Entries for locating words and elements
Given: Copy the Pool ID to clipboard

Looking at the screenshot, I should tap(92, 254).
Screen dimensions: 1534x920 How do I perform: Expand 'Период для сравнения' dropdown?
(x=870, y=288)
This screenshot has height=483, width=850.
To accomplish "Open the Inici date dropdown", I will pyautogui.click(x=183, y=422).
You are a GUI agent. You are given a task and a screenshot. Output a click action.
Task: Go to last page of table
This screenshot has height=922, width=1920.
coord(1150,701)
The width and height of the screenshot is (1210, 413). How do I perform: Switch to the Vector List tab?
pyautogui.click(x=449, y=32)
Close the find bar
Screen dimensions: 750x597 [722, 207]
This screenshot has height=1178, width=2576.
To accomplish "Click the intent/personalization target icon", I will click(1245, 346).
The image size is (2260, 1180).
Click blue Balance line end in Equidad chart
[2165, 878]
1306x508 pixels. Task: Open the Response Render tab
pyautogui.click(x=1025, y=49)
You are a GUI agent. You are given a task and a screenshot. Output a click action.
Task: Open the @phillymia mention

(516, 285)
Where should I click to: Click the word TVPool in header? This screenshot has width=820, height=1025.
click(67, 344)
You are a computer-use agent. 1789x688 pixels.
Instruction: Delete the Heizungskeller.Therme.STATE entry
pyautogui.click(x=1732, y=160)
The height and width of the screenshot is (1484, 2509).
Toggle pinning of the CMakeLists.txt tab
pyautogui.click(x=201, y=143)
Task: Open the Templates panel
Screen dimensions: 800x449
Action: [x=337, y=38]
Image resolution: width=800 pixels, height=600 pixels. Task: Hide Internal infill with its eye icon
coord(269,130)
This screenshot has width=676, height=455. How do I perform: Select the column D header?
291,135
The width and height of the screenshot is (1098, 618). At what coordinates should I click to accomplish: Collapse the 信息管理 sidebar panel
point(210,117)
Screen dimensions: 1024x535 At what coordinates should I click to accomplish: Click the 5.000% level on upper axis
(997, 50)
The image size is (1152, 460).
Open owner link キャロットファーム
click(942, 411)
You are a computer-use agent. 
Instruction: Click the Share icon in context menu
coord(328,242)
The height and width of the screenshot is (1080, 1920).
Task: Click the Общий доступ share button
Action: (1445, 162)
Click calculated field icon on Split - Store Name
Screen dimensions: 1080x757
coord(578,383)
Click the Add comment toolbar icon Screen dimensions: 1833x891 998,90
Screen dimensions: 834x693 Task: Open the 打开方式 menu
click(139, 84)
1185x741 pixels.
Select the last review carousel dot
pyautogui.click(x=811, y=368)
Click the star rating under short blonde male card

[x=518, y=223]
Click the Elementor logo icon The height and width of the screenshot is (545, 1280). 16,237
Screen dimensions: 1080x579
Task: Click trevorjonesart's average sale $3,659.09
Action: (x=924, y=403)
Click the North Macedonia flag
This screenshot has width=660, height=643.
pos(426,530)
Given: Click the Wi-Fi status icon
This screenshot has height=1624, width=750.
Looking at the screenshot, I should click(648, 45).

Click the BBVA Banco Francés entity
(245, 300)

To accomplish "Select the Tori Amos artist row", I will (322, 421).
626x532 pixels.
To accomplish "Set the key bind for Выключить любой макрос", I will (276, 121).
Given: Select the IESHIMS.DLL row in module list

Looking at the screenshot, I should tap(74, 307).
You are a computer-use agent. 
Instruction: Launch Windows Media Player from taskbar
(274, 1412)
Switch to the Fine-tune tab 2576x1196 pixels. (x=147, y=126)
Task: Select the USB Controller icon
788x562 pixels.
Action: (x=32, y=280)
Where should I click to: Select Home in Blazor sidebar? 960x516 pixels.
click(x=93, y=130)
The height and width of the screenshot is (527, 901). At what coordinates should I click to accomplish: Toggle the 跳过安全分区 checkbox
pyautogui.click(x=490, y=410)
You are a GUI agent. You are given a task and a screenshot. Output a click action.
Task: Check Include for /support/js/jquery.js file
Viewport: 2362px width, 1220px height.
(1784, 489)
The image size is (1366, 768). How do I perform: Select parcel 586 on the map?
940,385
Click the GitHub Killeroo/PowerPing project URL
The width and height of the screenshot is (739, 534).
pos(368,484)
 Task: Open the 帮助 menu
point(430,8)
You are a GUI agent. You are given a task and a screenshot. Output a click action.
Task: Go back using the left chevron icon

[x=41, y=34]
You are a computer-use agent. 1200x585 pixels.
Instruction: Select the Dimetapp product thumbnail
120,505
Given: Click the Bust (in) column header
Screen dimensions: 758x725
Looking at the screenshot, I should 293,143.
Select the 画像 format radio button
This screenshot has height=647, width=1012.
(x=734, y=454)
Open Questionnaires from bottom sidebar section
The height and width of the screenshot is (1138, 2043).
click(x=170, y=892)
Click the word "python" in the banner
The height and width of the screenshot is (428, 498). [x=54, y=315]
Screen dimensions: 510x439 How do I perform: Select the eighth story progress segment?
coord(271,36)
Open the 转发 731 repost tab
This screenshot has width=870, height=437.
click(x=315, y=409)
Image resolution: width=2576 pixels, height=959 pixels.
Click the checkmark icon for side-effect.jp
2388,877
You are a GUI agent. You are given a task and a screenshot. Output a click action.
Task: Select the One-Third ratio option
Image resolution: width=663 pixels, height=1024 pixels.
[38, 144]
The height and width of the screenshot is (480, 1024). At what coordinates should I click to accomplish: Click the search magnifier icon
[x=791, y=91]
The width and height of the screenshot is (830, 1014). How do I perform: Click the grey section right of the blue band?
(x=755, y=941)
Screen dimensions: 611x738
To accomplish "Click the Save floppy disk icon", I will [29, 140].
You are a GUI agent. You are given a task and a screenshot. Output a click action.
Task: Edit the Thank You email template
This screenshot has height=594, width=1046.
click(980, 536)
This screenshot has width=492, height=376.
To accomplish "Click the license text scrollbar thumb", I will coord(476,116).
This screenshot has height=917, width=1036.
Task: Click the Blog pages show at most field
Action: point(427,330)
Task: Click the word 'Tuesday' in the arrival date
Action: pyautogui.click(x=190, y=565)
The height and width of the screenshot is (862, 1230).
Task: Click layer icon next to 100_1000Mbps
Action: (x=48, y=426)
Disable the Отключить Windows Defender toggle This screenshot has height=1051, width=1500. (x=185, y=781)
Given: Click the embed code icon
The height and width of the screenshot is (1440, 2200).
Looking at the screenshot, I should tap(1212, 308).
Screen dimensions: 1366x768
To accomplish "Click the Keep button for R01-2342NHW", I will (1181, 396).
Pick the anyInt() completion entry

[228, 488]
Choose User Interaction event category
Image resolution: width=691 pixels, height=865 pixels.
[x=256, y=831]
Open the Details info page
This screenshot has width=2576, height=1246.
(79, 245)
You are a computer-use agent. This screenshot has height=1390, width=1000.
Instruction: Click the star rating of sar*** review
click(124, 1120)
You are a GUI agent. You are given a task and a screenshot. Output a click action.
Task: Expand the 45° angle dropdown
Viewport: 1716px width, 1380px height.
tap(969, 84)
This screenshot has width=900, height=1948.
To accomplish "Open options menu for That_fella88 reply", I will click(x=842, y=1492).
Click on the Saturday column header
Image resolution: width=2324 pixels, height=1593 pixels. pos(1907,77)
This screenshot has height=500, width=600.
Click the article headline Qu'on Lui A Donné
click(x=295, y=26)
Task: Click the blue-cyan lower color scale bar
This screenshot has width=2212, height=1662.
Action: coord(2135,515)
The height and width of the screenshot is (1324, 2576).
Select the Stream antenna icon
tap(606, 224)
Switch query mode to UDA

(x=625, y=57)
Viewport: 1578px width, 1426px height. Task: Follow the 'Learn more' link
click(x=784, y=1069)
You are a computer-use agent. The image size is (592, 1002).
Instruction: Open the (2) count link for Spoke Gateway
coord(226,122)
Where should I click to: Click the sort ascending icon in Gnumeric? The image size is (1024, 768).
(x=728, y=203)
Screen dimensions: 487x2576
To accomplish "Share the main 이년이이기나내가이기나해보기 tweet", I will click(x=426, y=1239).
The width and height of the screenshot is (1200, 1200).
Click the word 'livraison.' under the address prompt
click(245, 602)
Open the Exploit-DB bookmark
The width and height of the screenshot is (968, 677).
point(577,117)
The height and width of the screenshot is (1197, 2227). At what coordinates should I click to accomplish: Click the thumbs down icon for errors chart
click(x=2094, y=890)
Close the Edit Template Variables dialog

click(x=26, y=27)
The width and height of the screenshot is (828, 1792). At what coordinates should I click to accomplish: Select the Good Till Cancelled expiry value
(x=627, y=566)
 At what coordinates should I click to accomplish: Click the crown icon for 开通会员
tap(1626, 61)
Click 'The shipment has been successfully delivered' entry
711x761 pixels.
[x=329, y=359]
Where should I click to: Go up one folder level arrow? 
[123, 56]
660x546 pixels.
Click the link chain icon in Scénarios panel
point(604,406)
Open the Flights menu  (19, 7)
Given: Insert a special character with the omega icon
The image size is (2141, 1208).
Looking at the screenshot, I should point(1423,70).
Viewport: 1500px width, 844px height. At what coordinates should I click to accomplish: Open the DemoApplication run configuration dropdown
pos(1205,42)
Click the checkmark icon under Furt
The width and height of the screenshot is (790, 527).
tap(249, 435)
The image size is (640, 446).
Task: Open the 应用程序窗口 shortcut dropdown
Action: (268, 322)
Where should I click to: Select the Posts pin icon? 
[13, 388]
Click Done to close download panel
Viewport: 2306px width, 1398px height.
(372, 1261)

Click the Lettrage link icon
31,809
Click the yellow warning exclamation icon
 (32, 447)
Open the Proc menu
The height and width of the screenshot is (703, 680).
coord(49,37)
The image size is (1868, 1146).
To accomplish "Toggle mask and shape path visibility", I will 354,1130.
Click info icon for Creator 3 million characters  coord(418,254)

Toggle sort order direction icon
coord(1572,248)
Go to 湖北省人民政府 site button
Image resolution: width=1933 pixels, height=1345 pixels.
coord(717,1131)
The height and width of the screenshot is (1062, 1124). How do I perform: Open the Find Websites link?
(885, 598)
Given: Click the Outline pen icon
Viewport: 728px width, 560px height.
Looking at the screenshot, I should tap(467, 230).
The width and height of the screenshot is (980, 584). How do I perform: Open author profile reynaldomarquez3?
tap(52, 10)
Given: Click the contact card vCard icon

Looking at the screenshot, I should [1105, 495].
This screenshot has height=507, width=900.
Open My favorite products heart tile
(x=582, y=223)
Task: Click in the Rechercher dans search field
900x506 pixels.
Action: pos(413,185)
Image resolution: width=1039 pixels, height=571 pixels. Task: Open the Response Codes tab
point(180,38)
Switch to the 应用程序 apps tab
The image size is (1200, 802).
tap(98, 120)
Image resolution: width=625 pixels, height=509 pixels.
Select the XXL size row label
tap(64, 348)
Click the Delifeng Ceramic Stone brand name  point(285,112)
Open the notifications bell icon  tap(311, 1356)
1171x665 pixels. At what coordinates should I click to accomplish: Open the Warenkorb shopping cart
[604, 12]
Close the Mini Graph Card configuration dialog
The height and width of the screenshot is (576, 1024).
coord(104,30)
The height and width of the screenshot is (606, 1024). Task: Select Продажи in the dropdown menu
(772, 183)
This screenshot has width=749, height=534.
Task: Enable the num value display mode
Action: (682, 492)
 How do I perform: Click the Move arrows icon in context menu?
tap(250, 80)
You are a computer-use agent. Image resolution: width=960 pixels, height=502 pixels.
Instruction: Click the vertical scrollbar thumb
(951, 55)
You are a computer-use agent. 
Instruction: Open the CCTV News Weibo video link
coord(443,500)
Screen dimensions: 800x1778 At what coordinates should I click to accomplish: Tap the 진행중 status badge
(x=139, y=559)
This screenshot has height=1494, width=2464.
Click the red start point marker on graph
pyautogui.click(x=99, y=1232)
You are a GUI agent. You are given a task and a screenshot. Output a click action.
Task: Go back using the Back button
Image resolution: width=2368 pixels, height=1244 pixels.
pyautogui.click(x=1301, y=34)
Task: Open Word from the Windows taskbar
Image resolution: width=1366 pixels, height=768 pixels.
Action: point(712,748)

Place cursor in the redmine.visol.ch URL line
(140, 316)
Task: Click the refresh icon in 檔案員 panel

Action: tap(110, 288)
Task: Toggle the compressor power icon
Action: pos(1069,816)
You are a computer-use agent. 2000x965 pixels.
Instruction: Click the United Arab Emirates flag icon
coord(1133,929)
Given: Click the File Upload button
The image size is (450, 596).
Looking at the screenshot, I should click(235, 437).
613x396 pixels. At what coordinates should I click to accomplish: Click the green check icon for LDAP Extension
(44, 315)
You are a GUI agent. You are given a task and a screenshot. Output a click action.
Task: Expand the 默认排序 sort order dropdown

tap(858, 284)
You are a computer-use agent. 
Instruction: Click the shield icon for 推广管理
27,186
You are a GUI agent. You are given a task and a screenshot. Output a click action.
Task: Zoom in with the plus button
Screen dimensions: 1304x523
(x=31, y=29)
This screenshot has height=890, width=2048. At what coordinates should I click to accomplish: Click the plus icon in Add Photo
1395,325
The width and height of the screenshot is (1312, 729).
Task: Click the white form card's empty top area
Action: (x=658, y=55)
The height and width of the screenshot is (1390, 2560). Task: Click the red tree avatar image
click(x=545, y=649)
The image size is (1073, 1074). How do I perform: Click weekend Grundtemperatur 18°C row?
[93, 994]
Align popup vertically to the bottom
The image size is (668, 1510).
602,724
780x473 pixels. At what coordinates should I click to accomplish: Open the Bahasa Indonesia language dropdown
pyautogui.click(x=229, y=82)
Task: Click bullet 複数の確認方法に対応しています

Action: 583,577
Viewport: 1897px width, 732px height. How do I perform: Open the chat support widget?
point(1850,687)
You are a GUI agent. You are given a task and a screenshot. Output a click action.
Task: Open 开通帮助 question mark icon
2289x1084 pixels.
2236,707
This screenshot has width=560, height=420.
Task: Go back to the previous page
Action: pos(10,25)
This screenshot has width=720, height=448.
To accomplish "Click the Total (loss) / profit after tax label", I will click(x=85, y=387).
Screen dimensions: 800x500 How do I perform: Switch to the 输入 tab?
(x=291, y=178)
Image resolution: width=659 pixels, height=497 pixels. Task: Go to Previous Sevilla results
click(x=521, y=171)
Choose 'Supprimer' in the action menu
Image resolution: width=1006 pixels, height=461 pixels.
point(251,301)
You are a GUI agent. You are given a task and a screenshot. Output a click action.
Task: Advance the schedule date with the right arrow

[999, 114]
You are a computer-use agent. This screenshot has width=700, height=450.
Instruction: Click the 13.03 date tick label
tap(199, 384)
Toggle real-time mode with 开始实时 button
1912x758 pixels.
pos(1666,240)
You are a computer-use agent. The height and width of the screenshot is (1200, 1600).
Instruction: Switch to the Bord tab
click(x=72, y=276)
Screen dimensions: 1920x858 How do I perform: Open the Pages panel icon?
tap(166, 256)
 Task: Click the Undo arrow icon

## Task statement
Reproduce the part of the data that opens with the line containing "Screen dimensions: 487x2576" and closes with the line containing "click(245, 602)", substituting "image" for "screenshot" and keeping everything else the same.

## The reply
Screen dimensions: 487x2576
To accomplish "Share the main 이년이이기나내가이기나해보기 tweet", I will click(x=426, y=1239).
The width and height of the image is (1200, 1200).
Click the word 'livraison.' under the address prompt
click(245, 602)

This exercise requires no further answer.